Nervous system disorders: very common - somnolence, dizziness, headache; common - tremor, paresthesia; uncommon - hypesthesia, seizures (including clonic seizures and grand mal seizures), amnesia, impaired consciousness, loss of consciousness.
Eyes: uncommon - blurred vision; rare - miosis.
Ears and labyrinth: common - vertigo.
Cardiac disorders: common - tachycardia; uncommon - bradycardia, cyanosis.
Vascular disorders: common - arterial hypertension; uncommon - arterial hypotension.
Respiratory, thoracic, and mediastinal disorders: common - dyspnea; uncommon - respiratory depression, respiratory distress syndrome; rare - apnea, hyperventilation; frequency not known - bradypnea.
Gastrointestinal disorders: very common - nausea, vomiting, constipation; common - diarrhea, dry mouth, abdominal pain, upper abdominal pain, dyspepsia; uncommon - intestinal obstruction, dysphagia; rare - partial intestinal obstruction.
Skin and subcutaneous tissue disorders: common - hyperhidrosis, pruritus, rash, erythema; uncommon - eczema, allergic dermatitis, skin reactions, dermatitis, contact dermatitis.
Musculoskeletal and connective tissue disorders: common - muscle spasms; uncommon - muscle cramps.
Renal and urinary disorders: common - urinary retention.
Reproductive system and breast disorders: uncommon - erectile dysfunction, sexual dysfunction.
General disorders and administration site conditions: common - fatigue, peripheral edema, asthenia, malaise, feeling cold; uncommon - application site reaction, flu-like illness, feeling of temperature change, increased sensitivity at the application site, withdrawal syndrome, pyrexia*; rare - application site dermatitis, application site eczema; frequency not known - tolerance.
*The frequency (uncommon) was determined based on the incidence in clinical trials in adult patients and children with pain not related to cancer.
In very rare cases, soybean oil can cause allergic reactions.
The safety of fentanyl was evaluated in 289 pediatric patients (<18 years) who participated in 3 clinical trials for the treatment of chronic or persistent pain of malignant or non-malignant origin.
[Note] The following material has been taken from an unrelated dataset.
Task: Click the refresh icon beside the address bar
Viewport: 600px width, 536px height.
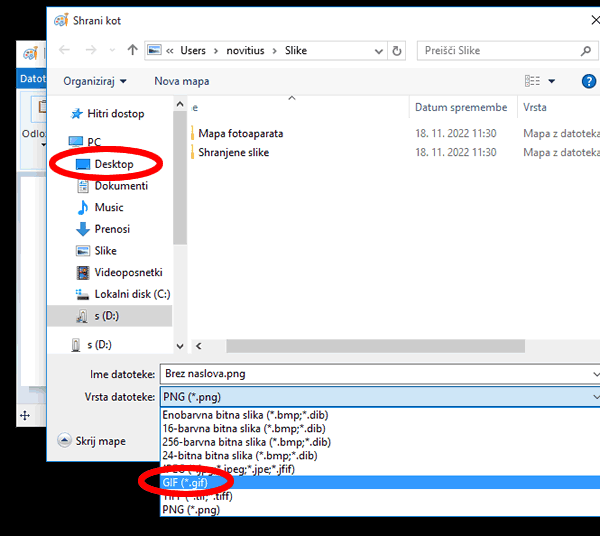Action: coord(397,51)
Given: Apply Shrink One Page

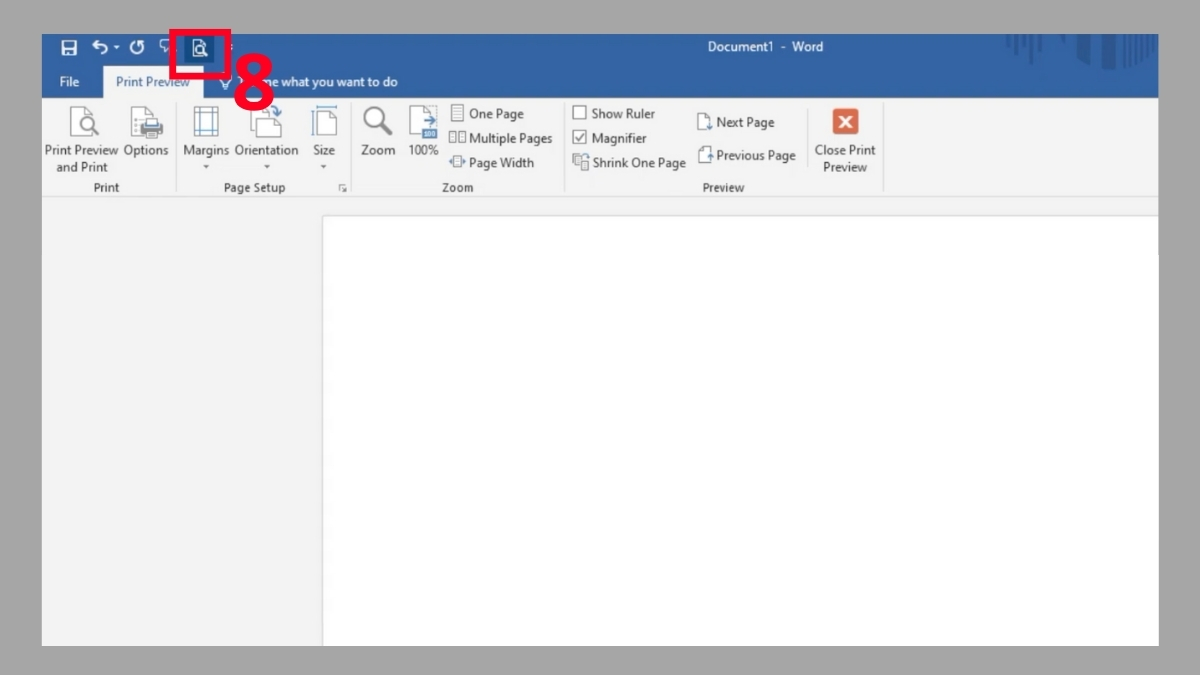Looking at the screenshot, I should click(x=628, y=162).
These patients received at least one dose of fentanyl. The profile of undesirable effects in children and adolescents who used transdermal fentanyl patches was similar to that in adults. No risks were identified in children, except for those expected with the use of opioids for pain relief in severe illness. No characteristic risks for children associated with fentanyl use were identified in children aged 2 years and older when used as indicated. Very common undesirable effects reported in pediatric clinical trials were headache (16.3%), vomiting (33.9%), nausea (23.5%), constipation (13.5%), diarrhea (12.8%), and pruritus (12.8%).
Tolerance
Tolerance may develop with repeated use.
Drug dependence
Repeated use of fentanyl can lead to drug dependence, even at therapeutic doses. The risk of developing drug dependence may vary depending on individual patient risk factors, dosage, and duration of opioid treatment (see "Special instructions for use").
Opioid withdrawal symptoms (nausea, vomiting, diarrhea, anxiety, and tremors) are possible in some patients after switching from a previous opioid analgesic to fentanyl or after abrupt cessation of therapy (see "Method of administration and dosage" and "Special instructions for use").
Very rarely, there have been reports of newborns with neonatal withdrawal syndrome whose mothers constantly used fentanyl during pregnancy (see "Use during pregnancy or breastfeeding").
There have been reports of the development of serotonin syndrome when fentanyl is used concomitantly with serotonergic agents (see "Interactions with other medicinal products and other forms of interaction" and "Special instructions for use").
2 years.
No special storage conditions are required. Store in a place inaccessible to children.
To prevent deterioration of the adhesive properties of the patch, creams, oils, lotions, or powders should not be applied to the skin area where the patch will be attached.
1 transdermal patch per child-resistant pouch; 5 pouches per carton with a first-opening control.
Prescription only.
Asino AG.
Leopoldstrasse 115, 80804 Munich, Germany.